On substance, he made, or repeated, some pretty bold claims. A hundred million vaccinations in his first hundred days. A “much more aggressive” federal effort to get the vaccine out there. Invocation of the Defense Production Act to direct American manufacturers to make “materials needed for the vaccine and protective gear.” Opening most K-through-8 schools in the first 100 days.

Just imagine if all those things happen. First of all, a pro-government president will have made a big promise, or a few of them, and followed through. On the level of theory, it’ll begin restoring people’s faith in government. And on the practical level, it’ll save thousands of lives and start to get life back to normal.

And getting life back to normal will mean something else: that the economy will recover. I’ve spoken with some economists in recent weeks about what kind of 2021 they anticipate if life is more or less back to normal by summer. There’s not quite a consensus, but let’s say that it’s hardly implausible to imagine a roaring economy in the second half of next year. There will be so much pent-up demand; so many people aching to travel and eat out and go to sporting events and shows and spend, spend, spend.

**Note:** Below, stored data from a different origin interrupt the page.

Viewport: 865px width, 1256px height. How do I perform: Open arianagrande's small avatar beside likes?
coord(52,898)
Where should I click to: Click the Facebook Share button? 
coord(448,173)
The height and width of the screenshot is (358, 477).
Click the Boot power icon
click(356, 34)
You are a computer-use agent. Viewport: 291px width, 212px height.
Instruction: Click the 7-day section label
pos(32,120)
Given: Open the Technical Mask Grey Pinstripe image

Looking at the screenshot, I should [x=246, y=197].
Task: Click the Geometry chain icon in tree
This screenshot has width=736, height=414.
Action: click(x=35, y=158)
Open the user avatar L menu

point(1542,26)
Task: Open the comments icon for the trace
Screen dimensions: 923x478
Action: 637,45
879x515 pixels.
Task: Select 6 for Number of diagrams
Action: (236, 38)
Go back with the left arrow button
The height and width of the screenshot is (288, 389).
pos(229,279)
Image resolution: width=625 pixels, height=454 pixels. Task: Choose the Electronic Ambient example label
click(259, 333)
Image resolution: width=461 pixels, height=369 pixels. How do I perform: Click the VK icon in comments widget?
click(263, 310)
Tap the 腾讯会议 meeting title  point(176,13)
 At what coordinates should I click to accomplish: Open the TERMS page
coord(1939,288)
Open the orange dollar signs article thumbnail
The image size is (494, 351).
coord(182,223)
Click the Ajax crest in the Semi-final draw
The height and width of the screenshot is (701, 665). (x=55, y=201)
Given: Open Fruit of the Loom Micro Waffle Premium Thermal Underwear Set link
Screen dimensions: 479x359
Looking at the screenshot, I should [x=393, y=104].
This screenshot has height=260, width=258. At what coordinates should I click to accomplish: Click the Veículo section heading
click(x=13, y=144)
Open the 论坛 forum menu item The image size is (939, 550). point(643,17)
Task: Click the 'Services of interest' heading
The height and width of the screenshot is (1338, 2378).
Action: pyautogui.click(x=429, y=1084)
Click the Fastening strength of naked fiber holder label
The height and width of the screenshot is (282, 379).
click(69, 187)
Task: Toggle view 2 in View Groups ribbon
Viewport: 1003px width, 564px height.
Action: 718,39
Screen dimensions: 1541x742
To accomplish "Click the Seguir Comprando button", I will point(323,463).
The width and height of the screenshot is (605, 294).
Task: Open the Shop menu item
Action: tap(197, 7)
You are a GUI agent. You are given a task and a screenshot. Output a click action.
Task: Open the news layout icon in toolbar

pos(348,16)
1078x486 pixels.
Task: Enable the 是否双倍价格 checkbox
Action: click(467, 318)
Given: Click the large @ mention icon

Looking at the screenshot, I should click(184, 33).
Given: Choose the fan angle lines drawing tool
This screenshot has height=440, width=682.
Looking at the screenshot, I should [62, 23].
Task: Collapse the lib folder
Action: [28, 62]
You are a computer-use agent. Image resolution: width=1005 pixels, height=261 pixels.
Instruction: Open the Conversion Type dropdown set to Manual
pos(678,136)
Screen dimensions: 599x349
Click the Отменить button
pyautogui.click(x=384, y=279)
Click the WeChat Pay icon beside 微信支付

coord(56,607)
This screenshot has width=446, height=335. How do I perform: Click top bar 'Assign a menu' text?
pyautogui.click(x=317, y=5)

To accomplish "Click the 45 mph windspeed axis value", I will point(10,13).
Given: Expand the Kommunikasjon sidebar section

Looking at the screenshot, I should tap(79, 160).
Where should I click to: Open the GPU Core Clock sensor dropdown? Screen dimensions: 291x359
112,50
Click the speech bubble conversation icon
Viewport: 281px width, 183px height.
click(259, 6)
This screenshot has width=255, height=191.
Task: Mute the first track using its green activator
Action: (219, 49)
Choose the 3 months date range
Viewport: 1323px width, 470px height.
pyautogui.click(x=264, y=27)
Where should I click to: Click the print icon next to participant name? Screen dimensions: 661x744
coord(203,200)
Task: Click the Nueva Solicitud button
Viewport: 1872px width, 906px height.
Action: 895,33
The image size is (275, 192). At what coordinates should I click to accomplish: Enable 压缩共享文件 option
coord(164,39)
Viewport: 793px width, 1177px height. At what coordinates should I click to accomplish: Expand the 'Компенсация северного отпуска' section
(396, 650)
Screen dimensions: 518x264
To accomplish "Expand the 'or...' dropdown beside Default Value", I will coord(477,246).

So that’s the first Biden scenario. If all this happens, he and his party just might be able to defy the history of first-term midterm elections (historical average: incumbent party loses around 25 seats) and hold the House. And they might be able to capture the Senate by a seat or two. We’ve entered an era when a lot of the old rules are kind of up for grabs. If the Biden administration can do all the above, it can change the math of midterm elections.

And the second scenario, of course, is that the administration doesn’t deliver as promised. They could bungle things, like the Obamacare rollout. Or, the virus could just get a lot worse. These recent reports from Britain, and now Canada and India (and now one case in Colorado), are chilling. And we have very little history to go on here. Just one example, 1918-19. It petered out in early ’19. How do we know this one will too? And how do we know the vaccine will have the hoped-for effect? Especially if half the country won’t take it.

And you know that’s coming. Trump, Fox, and the rest of them will encourage people not to take the vaccine in order to hurt Biden. As of Jan. 20, the body count is Joe’s. They know that. Put nothing past these people. They will want chaos. They will try, well, to create a panic.

Those are President Biden’s two futures. I’m pretty hopeful that the positive one will prevail. He seems focused, and he is surrounding himself with competent people. And, you know, unlike the incumbent, he gives a shit. What a revolution.